[Data shown — start]

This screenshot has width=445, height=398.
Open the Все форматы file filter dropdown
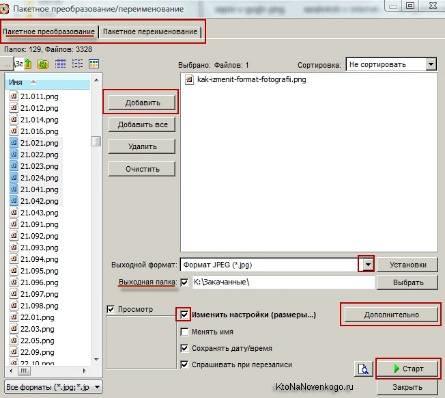pos(53,387)
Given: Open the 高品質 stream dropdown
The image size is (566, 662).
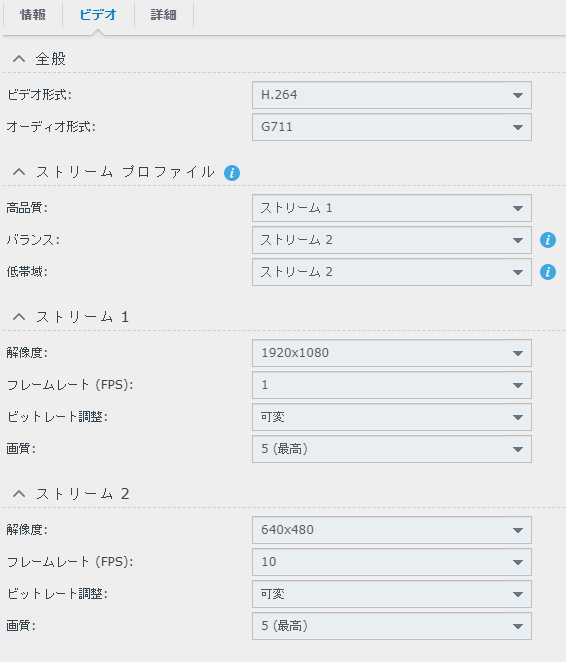Looking at the screenshot, I should pos(392,208).
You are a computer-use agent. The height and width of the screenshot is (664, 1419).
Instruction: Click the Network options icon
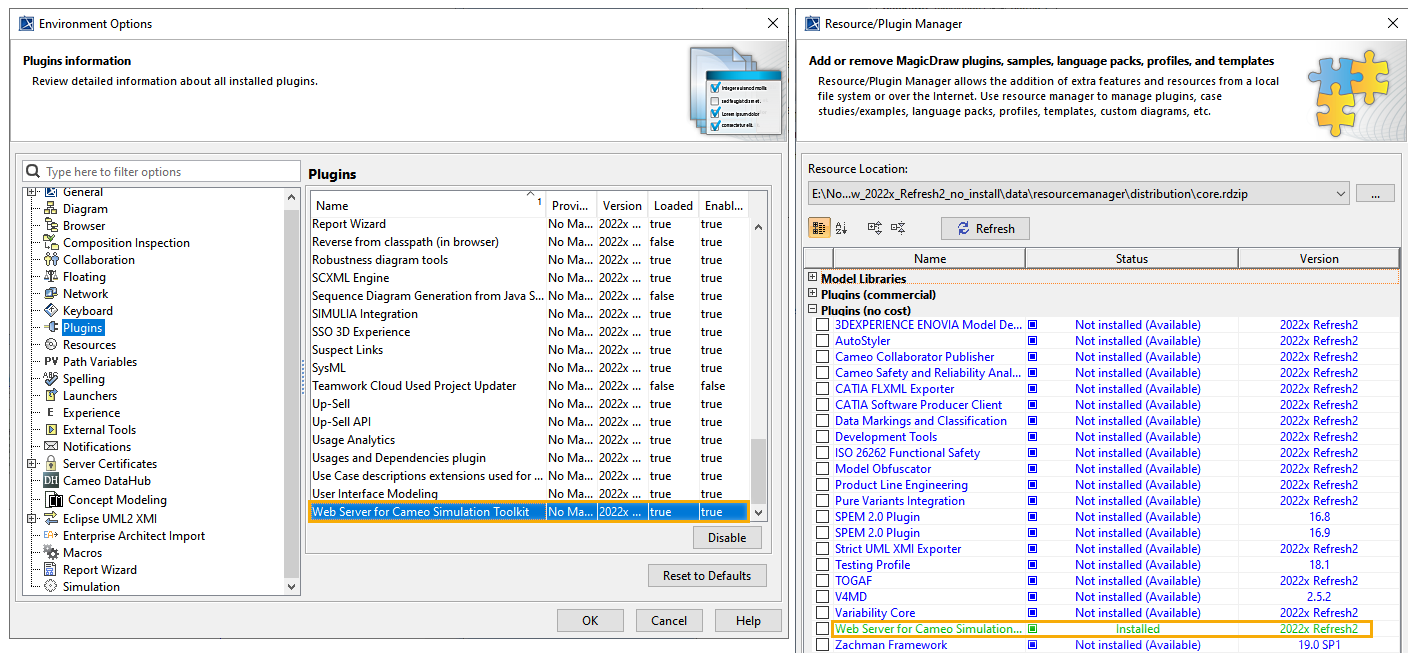click(50, 294)
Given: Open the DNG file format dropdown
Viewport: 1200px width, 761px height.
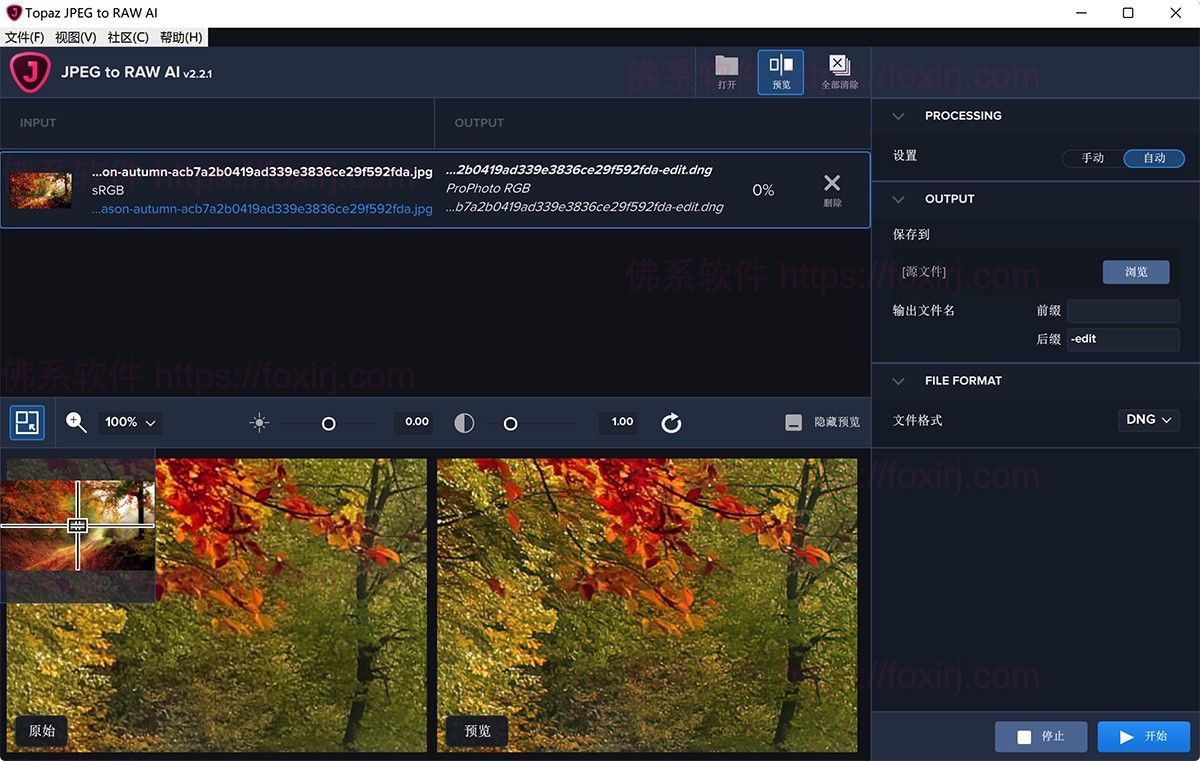Looking at the screenshot, I should [1148, 420].

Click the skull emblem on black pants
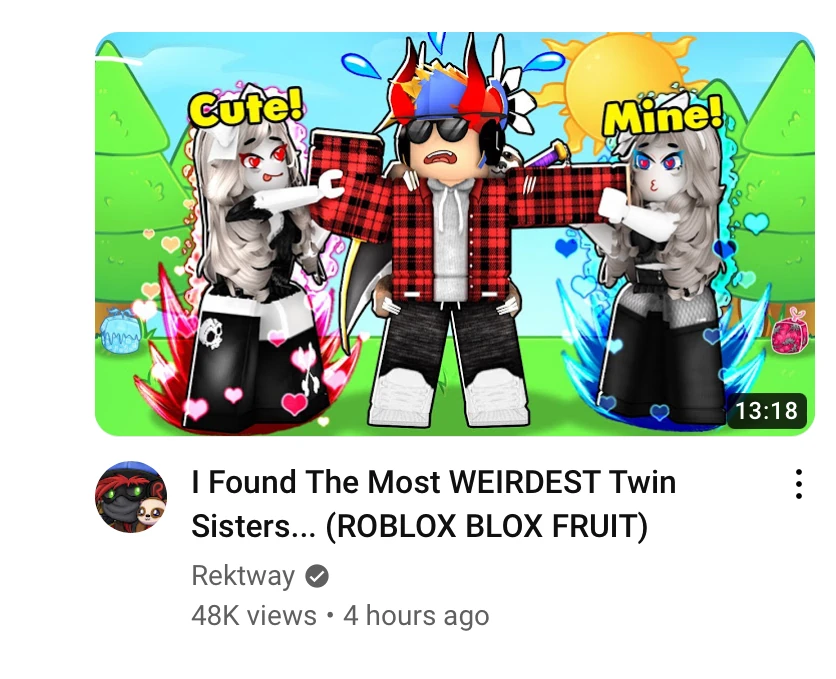click(212, 333)
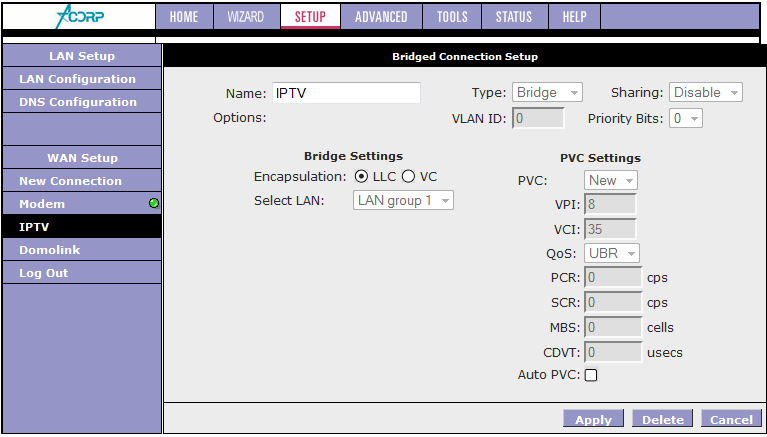Image resolution: width=767 pixels, height=437 pixels.
Task: Expand the Select LAN dropdown
Action: (404, 201)
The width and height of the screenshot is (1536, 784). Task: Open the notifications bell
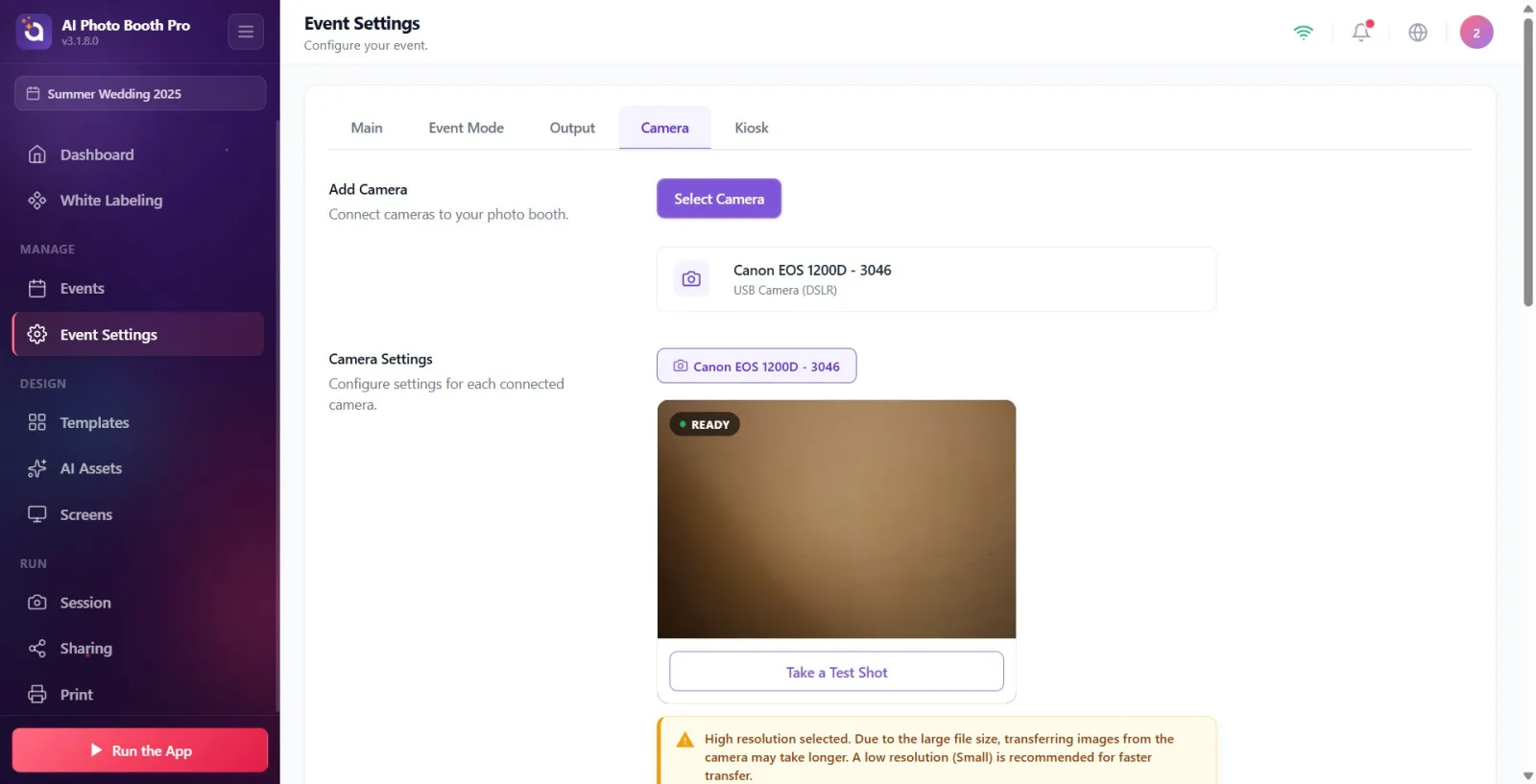1361,33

[Data shown — finish]

> **Prompt**: All lines from the one holding "Given: Open the DNG file format dropdown" through the last line of the entries, and nothing else, are to be output exactly; leave out the pictures.

> **Answer box**:
Given: Open the DNG file format dropdown
Viewport: 1200px width, 761px height.
Looking at the screenshot, I should [1148, 420].

Click the skull emblem on black pants
click(212, 333)
Image resolution: width=767 pixels, height=437 pixels.
Task: Expand the Select LAN dropdown
Action: (404, 201)
The width and height of the screenshot is (1536, 784). Task: Open the notifications bell
1361,33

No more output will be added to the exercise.